Tomorrow, we head for Mérida, the capital of the state of Yucatan in Mexico. Located in the northwestern part of Yucatan, it is about a four-hour drive to Cancun, which we will not be visiting.   We choose Mérida because it is a good base for exploring Mayan ruins, cenotes (underground rivers), feasting on Yucatecan cuisine (perhaps my favorite of all the regions in Mexico), celebrating Carnival this week – which means plenty of people watching — exploring the town and looking for a cool hammock for the backyard. (Mérida is known for their hammocks.)

Mérida has a population of almost a million, so this isn’t a sleepy little village. The people are largely indigenous persons: about 60% are Maya ethnicity. The city was founded in 1542 by two Spanish dudes, both with the first name of Francisco. Because the city was built on the site of a Mayan city, Merida is considered the oldest continually-occupied city in the Americas.

I’ve just told you in a nutshell what the tour books initially say about Mérida. I went there back in the 70’s and I only remember that I felt freakishly tall among these short people. White clothing seemed popular, probably because it was summer and hotter than hell. (Air conditioning was as common as Eskimos in Florida.) Skillfully sown embroidery in every color imaginable adorned almost everything I saw.

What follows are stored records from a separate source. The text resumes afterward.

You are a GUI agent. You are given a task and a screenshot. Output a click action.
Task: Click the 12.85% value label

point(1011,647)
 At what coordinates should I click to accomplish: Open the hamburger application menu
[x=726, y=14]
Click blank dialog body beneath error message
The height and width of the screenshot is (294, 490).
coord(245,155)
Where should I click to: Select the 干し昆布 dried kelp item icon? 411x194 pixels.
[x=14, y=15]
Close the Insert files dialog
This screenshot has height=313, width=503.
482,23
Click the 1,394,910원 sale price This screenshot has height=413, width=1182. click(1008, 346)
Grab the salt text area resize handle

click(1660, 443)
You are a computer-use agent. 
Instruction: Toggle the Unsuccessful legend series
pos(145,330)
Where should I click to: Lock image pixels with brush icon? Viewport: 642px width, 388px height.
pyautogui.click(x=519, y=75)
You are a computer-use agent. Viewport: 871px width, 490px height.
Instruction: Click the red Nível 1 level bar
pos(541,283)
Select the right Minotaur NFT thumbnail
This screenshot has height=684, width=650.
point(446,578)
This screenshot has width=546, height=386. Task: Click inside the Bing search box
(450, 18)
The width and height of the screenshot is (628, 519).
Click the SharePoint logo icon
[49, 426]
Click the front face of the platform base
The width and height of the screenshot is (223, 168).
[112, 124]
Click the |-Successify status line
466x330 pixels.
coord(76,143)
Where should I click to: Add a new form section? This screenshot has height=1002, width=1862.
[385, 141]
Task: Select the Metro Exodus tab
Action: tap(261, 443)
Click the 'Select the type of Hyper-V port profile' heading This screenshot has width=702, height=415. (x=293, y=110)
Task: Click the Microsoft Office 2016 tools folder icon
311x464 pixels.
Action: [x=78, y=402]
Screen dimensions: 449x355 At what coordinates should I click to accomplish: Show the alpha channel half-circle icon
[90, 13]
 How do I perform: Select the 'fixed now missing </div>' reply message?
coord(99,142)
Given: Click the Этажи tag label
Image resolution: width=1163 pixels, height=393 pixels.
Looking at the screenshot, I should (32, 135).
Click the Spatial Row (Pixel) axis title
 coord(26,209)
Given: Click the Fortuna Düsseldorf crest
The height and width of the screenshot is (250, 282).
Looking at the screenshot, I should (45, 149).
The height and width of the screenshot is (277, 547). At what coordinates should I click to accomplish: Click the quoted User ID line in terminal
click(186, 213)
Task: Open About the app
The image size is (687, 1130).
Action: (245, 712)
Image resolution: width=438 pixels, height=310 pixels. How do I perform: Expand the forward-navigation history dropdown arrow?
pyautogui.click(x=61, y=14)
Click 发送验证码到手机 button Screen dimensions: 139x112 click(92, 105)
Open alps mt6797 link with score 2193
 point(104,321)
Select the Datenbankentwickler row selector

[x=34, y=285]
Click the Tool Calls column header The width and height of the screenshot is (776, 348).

That’s about all I remember beyond a plaza with trees and lots of couples, families, and friends enjoying a time-out in the middle of the day.

Other than a few shows I have seen about Merida on House Hunters International, which showed star-struck Americans buying 100 year old houses that had been abandoned after the “Sisal Crash” (I’ll get to that in another posting), and actually believing their architect when he said construction would only be three to four months, (when it ended up being nine to twelve), I am going back to Merida pretty much like a first-time visitor.

Probably one of the reasons we choose Mérida for a vacation really can be attributed to a book we both read a couple of years ago: “1491 – New Revelations of the Americas Before Columbus” by Charles C. Mann.   Now, this is a thick book, and I could have easily come up with a million excuses not to read it, like I could break a fingernail reading it, but when you can’t go to sleep at night because your husband keeps reading excerpts from a book he is reading, which are so fascinating that after a while you can’t wait to get your hands on it. (Hey, the Mayans were out there, man. They understood the concept of zero, something the Egyptians didn’t know. Yet they didn’t have the wheel, which would have been nice since they didn’t have any beasts of burden like horses and mules.) Anyway, I got the book, and by the time I finished it, Dean had found the sequel, “1493 Uncovering the New World Columbus Created” by the same author. Now this book was even more mind blowing: What was life in the New World like AFTER the Old World spent one year in it.

I’ve just glanced at the clock. I still have a few more things to pack. Bringing my dancing shoes, because it turns out the people of Mérida love music and dancing. (My husband, Dean will wince when he reads about the dancing. I don’t think he owns dancing shoes, just like I know he doesn’t watch “dancing shows”.) Anyway, every night there is something going on in one or more of the plazas. I’ve got dinner reservations at a couple of restaurants, hired a tour guide for Chichen Itza, and have a list of suggested restaurants and things to do from someone who used to live in Merida. However, I’m hoping for the unexpected (and unresearched) to become what will become the most memorable on this trip to Mérida in 2016.